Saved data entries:
==============================

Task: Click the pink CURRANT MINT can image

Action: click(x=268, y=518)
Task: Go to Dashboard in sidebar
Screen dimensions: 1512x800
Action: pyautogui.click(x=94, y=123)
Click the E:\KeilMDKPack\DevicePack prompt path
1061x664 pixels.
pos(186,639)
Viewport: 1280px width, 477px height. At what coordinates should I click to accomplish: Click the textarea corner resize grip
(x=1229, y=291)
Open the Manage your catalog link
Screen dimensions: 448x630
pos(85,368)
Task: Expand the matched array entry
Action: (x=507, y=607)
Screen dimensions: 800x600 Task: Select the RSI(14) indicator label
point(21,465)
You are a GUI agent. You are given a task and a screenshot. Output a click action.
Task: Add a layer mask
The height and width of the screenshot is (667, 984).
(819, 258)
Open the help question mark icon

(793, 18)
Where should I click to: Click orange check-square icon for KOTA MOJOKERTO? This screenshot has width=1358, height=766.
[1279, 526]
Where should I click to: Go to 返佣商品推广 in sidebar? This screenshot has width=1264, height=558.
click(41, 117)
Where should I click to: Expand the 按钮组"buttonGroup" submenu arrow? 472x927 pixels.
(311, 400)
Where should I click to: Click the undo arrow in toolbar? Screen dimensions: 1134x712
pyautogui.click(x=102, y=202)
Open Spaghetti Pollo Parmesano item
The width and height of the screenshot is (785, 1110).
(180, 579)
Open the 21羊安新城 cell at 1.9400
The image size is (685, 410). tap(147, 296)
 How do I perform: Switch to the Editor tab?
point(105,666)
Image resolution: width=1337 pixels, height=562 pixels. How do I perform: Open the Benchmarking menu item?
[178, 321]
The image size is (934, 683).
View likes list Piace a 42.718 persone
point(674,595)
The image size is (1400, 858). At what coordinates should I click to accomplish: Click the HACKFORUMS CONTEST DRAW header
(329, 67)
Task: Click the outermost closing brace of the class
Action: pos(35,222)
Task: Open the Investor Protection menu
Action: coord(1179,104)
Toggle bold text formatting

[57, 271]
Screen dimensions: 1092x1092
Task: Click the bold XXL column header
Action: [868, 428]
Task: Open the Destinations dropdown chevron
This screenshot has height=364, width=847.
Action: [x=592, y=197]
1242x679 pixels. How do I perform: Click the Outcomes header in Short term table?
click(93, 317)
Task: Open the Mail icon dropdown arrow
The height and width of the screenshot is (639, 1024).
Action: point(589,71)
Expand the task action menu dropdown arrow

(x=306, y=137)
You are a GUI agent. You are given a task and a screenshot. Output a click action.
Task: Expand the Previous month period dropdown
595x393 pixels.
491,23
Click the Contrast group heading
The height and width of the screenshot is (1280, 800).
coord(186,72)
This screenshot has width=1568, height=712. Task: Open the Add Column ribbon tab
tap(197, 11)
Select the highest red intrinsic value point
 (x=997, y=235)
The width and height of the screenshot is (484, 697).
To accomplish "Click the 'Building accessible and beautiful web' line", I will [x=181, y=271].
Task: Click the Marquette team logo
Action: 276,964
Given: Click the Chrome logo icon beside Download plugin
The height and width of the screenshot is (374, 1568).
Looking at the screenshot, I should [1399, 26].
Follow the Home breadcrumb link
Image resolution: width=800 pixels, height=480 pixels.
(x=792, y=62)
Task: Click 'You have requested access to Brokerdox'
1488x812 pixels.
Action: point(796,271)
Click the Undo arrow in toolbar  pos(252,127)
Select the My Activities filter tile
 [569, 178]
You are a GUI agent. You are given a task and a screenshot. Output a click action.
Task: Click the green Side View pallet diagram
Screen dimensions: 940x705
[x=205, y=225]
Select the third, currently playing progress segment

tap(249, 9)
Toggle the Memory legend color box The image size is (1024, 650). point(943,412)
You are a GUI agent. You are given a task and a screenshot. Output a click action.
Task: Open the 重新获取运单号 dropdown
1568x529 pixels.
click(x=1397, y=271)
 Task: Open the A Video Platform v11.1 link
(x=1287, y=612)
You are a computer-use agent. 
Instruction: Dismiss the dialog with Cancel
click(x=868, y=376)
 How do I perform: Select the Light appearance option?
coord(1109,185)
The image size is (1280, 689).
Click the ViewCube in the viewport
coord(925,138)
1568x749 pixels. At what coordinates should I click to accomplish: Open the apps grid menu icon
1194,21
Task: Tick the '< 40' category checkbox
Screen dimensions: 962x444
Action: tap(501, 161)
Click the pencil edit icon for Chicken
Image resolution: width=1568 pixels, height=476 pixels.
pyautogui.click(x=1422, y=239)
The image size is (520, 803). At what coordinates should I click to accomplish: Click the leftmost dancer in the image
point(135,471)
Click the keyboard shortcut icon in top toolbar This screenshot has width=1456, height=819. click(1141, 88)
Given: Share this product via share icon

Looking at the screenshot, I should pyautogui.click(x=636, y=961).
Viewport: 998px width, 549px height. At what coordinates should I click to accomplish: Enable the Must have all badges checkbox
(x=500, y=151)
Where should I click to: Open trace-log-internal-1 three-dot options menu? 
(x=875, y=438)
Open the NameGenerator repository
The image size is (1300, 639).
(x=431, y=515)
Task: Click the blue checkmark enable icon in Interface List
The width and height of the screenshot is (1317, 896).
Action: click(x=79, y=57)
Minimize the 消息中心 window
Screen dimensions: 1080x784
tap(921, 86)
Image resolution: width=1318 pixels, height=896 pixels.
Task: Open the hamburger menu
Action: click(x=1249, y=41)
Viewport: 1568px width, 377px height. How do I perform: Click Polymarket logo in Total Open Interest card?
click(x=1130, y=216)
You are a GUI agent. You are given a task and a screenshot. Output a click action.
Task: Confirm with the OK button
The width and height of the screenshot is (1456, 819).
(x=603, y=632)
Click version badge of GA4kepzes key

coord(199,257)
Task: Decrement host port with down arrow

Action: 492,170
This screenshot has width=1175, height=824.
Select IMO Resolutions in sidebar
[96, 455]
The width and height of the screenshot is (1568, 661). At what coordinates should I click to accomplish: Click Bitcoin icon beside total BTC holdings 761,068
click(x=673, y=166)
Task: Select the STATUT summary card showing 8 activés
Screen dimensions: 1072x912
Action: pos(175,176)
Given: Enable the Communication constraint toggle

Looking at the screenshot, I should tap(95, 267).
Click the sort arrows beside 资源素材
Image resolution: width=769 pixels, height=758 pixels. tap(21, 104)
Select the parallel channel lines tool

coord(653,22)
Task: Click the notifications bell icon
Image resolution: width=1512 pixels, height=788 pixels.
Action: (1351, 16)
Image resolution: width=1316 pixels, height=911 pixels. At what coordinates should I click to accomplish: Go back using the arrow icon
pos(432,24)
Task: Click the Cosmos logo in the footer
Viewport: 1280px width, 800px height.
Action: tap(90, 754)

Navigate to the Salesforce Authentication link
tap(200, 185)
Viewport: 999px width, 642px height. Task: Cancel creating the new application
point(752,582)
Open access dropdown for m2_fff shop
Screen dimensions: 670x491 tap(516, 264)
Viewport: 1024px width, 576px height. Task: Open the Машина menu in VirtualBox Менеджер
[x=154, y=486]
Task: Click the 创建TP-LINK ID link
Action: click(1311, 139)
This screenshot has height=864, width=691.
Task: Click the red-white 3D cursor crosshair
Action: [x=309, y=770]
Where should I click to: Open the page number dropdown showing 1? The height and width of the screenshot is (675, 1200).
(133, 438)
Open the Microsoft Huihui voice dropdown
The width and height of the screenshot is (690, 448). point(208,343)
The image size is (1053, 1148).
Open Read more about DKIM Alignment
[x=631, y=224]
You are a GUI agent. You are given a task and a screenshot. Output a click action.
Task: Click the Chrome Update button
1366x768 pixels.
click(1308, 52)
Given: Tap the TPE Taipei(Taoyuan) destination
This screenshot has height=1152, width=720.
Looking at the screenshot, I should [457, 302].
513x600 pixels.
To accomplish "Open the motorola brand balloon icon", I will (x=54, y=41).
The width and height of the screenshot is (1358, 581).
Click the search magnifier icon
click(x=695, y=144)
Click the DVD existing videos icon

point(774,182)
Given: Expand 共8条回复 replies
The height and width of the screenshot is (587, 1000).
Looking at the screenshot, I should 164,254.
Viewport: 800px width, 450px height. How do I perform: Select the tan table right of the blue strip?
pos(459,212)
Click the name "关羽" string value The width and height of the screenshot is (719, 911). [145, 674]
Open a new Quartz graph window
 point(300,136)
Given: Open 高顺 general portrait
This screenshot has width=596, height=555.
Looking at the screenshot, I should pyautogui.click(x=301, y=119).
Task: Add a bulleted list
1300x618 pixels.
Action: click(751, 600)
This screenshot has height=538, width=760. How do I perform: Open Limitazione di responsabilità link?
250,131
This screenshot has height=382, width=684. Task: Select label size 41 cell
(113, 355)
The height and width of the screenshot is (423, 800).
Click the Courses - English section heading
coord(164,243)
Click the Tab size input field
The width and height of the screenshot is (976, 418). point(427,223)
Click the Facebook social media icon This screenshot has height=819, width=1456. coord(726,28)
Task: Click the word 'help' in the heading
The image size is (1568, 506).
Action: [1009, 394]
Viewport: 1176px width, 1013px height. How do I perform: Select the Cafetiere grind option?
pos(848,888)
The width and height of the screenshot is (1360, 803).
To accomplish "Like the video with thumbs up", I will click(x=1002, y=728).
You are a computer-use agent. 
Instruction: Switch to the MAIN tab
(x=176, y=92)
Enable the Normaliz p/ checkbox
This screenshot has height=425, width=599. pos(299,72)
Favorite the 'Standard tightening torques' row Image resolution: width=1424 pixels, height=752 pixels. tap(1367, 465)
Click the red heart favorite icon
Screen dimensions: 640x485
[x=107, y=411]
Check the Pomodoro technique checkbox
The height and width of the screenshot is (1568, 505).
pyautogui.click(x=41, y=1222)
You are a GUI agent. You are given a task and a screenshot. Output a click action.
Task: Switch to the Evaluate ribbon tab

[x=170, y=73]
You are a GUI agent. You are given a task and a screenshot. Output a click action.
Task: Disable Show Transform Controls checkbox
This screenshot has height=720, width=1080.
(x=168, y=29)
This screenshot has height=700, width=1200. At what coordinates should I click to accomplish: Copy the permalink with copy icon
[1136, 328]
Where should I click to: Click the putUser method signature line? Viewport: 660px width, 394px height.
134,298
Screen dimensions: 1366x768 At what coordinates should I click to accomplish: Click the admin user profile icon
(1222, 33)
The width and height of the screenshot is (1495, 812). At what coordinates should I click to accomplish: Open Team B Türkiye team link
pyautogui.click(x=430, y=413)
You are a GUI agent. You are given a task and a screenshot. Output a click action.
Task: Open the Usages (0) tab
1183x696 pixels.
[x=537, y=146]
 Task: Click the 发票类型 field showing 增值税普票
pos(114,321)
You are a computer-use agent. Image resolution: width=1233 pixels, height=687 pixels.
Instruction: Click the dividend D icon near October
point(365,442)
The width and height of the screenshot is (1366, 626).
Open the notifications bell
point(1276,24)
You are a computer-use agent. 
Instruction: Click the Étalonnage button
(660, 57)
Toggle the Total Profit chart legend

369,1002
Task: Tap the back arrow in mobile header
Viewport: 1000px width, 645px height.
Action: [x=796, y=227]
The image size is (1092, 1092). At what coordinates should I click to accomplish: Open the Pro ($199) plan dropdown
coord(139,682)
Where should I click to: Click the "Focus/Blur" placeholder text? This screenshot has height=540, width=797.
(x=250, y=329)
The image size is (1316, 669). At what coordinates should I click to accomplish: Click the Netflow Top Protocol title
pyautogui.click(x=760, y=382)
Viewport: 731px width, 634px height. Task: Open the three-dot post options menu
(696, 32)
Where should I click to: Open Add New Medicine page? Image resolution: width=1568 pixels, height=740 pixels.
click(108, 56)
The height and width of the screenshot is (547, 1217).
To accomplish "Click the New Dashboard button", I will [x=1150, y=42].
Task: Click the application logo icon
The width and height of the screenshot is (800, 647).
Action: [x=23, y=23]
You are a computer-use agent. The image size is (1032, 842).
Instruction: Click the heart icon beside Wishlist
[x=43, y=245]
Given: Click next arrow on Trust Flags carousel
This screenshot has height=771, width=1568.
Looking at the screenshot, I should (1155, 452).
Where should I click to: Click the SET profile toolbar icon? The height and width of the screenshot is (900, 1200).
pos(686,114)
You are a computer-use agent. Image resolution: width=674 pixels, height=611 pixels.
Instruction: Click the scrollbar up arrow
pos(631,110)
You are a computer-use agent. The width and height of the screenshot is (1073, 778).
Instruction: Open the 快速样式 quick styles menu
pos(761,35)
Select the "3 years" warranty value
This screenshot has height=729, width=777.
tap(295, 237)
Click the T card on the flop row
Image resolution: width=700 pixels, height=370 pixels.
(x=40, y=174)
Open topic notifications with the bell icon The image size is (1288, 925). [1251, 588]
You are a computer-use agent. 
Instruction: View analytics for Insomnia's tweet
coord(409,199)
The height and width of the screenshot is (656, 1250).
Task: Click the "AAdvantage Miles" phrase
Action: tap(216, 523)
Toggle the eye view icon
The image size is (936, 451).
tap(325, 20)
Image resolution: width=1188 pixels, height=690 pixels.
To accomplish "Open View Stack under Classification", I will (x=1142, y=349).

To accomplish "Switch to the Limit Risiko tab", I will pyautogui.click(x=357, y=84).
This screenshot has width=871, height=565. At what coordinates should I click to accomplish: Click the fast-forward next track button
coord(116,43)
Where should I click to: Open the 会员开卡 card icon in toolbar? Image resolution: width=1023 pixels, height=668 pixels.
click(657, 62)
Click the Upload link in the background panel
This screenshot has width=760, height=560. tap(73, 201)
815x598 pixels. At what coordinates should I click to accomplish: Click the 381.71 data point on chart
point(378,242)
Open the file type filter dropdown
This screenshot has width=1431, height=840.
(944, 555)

==============================

» What needs to be done
Retype only this portion of the data above: the line containing "The width and height of the screenshot is (800, 647).", the line containing "You are a computer-use agent. The width", and all lines between them, exactly.

» Written answer
The width and height of the screenshot is (800, 647).
Action: [x=23, y=23]
You are a computer-use agent. The image size is (1032, 842).
Instruction: Click the heart icon beside Wishlist
[x=43, y=245]
Given: Click next arrow on Trust Flags carousel
This screenshot has height=771, width=1568.
Looking at the screenshot, I should (1155, 452).
Where should I click to: Click the SET profile toolbar icon? The height and width of the screenshot is (900, 1200).
pos(686,114)
You are a computer-use agent. Image resolution: width=674 pixels, height=611 pixels.
Instruction: Click the scrollbar up arrow
pos(631,110)
You are a computer-use agent. The width and height of the screenshot is (1073, 778).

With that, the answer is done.